Dia menyadari satu hal, apa lagi sejak tadi ada orang asing yang memanggilnya Jana alih-alih Aina. Kecurigaannya bertambah besar karena tidak ada kedua orang tuanya. Karena Aina yakin kedua orang tuanya tak mungkin meninggalkannya begitu saja.

Aina melangkah menuju toilet untuk memastikan satu hal. Hingga tubuhnya langsung membeku ketika melihat bukan dirinya yang berada di pantulan cermin.

Aina memegangi kepalanya yang seketika terasa sakit dan berat. Pandangannya buram, Aina meringis berusaha menahan rasa sakitnya yang bertambah parah. Hingga beberapa detik berikutnya kesadaran Aina hilang.

***

Aina hanya mampu diam di atas bankar dengan tatapan kosong. Dia tak bisa berpikir jernih, bahkan menangis pun rasanya tak mampu.

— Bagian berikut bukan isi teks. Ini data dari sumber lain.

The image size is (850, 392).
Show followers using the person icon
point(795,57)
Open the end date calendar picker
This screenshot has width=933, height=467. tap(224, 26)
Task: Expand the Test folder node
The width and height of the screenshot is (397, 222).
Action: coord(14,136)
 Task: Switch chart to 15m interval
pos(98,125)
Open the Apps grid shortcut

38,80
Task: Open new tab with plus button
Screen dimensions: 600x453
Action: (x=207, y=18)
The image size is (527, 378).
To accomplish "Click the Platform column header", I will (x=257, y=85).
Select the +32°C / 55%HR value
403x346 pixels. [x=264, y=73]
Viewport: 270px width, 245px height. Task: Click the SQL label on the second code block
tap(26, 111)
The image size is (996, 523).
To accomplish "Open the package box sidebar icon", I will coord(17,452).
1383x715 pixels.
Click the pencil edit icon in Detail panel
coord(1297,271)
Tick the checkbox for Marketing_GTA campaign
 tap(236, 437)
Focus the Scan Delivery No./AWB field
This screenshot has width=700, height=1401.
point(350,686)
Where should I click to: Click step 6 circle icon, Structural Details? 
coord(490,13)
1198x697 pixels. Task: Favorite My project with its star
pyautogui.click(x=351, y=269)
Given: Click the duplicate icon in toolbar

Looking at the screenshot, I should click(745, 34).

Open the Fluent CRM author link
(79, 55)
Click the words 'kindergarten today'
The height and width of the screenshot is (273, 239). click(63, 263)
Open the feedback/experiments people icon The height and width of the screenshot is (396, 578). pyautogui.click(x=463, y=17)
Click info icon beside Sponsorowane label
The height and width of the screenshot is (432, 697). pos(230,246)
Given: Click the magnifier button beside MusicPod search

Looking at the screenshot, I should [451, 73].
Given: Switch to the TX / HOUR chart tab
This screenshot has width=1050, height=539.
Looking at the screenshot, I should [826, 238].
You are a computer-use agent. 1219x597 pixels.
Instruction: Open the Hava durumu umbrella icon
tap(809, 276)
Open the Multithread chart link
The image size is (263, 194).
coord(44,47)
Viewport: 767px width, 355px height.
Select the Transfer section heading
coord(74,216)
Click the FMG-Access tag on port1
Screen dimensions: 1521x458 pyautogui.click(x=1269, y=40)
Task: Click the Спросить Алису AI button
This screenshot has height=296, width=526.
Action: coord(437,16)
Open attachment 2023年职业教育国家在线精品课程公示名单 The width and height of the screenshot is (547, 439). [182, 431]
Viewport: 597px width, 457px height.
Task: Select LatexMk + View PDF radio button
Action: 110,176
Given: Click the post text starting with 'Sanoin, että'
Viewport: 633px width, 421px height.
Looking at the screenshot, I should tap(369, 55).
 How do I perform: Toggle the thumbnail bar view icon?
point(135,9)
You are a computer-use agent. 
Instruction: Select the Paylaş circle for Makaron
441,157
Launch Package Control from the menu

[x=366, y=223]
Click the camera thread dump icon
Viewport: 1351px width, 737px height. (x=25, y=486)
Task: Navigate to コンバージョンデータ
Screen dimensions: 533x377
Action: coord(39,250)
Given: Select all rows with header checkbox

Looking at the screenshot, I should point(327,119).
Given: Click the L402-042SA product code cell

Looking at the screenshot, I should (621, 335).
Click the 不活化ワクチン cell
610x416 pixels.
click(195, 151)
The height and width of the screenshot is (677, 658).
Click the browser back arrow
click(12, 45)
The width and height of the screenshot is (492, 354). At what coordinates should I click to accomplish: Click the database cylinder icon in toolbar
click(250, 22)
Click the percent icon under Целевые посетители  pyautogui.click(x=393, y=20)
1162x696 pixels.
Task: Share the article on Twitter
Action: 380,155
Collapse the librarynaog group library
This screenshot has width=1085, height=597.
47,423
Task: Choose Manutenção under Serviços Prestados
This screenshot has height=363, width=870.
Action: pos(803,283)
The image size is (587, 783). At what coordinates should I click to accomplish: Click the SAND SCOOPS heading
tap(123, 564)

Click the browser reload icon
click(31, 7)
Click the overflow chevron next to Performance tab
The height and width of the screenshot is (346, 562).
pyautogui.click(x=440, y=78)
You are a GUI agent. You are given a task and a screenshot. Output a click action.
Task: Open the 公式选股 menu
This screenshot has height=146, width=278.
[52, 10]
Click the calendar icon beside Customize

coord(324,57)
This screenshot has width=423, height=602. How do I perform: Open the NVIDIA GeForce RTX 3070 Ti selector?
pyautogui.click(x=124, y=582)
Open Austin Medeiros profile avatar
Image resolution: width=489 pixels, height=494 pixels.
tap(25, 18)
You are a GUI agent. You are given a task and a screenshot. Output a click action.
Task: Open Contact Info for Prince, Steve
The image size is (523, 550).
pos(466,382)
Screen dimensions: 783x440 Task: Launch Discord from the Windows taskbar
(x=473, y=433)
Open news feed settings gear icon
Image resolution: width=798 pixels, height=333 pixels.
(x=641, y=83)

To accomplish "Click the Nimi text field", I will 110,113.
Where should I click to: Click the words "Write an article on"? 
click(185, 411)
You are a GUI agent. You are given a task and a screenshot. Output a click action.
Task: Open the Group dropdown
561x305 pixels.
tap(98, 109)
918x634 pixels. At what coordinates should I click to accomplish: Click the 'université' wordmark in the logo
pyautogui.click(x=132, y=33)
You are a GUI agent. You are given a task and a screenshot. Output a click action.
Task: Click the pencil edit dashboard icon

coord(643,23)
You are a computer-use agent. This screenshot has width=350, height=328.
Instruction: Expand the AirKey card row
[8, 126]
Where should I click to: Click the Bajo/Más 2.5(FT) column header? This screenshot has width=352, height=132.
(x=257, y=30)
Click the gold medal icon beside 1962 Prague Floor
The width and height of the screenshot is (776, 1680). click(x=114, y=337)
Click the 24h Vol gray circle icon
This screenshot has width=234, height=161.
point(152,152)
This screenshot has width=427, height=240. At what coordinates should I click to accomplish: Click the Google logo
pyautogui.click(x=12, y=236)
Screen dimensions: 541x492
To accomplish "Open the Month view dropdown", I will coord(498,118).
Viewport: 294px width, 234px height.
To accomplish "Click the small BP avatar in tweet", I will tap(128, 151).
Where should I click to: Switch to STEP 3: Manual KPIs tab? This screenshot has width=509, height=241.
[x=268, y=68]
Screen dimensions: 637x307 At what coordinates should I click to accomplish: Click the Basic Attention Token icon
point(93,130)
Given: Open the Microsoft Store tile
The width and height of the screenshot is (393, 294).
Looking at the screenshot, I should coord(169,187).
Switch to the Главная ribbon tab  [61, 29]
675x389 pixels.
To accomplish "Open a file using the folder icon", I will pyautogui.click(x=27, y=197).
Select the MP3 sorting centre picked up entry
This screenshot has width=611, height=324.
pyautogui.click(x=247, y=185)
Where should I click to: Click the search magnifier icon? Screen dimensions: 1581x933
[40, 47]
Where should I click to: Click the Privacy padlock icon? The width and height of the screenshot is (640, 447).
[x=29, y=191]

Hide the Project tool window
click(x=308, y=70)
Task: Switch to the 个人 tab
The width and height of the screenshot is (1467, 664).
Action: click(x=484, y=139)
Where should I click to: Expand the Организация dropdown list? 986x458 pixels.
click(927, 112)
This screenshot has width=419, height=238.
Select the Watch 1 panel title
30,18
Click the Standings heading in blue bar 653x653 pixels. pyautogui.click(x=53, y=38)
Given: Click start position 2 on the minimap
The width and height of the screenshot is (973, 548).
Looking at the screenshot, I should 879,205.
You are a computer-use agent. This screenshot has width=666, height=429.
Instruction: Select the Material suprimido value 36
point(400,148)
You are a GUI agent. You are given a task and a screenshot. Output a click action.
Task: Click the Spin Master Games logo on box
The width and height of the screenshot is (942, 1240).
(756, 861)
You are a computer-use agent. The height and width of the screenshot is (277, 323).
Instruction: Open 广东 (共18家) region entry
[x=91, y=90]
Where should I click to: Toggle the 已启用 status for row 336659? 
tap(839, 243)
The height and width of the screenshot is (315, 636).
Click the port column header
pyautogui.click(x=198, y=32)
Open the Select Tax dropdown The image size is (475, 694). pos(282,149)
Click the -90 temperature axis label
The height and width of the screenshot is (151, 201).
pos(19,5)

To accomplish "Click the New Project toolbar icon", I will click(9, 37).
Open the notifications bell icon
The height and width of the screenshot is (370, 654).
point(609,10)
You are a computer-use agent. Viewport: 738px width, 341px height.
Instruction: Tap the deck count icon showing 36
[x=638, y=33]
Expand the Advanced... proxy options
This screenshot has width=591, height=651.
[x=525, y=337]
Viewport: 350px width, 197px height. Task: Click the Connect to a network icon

Bagaimana bisa jiwanya berpindah pada tubuh seseorang yang sama sekali tak dia kenali. Apa lagi sama sekali tak ada ingatan yang tersisa di kepalanya tentang gadis yang bernama Jana ini. Namun pastinya Aina yakin semua tidak akan berjalan lancar apa lagi ketika melihat dua orang asing tadi yang terlihat begitu membencinya.

Aina mengacak rambutnya kesal. Dia tidak tau bagaimana keadaannya di tubuhnya sebelumnya. Bagaimana kedua orang tuanya di sana.

"Mama," lirih Aina sedih.

Dia yakin pasti semua anggota keluarganya merasa terpukul. Bagaimana dengan sang papa yang begitu menyayanginya. Apakah di sini Aina dapat merasakan semua itu lagi.

"Aku mau pulang." Tangis yang sejak tadi ditahan akhirnya pecah. Aina menangis sekeras mungkin melampiaskan perasaan kacaunya.

Aina tidak tau bagaimana kehidupannya setelah ini. Dia tidak dapat membayangkan hidup tanpa kedua orang tuanya di tempat asing dan orang-orang asing seperti ini. Aina hanya ingin pulang dan menjalankan hidup seperti biasanya.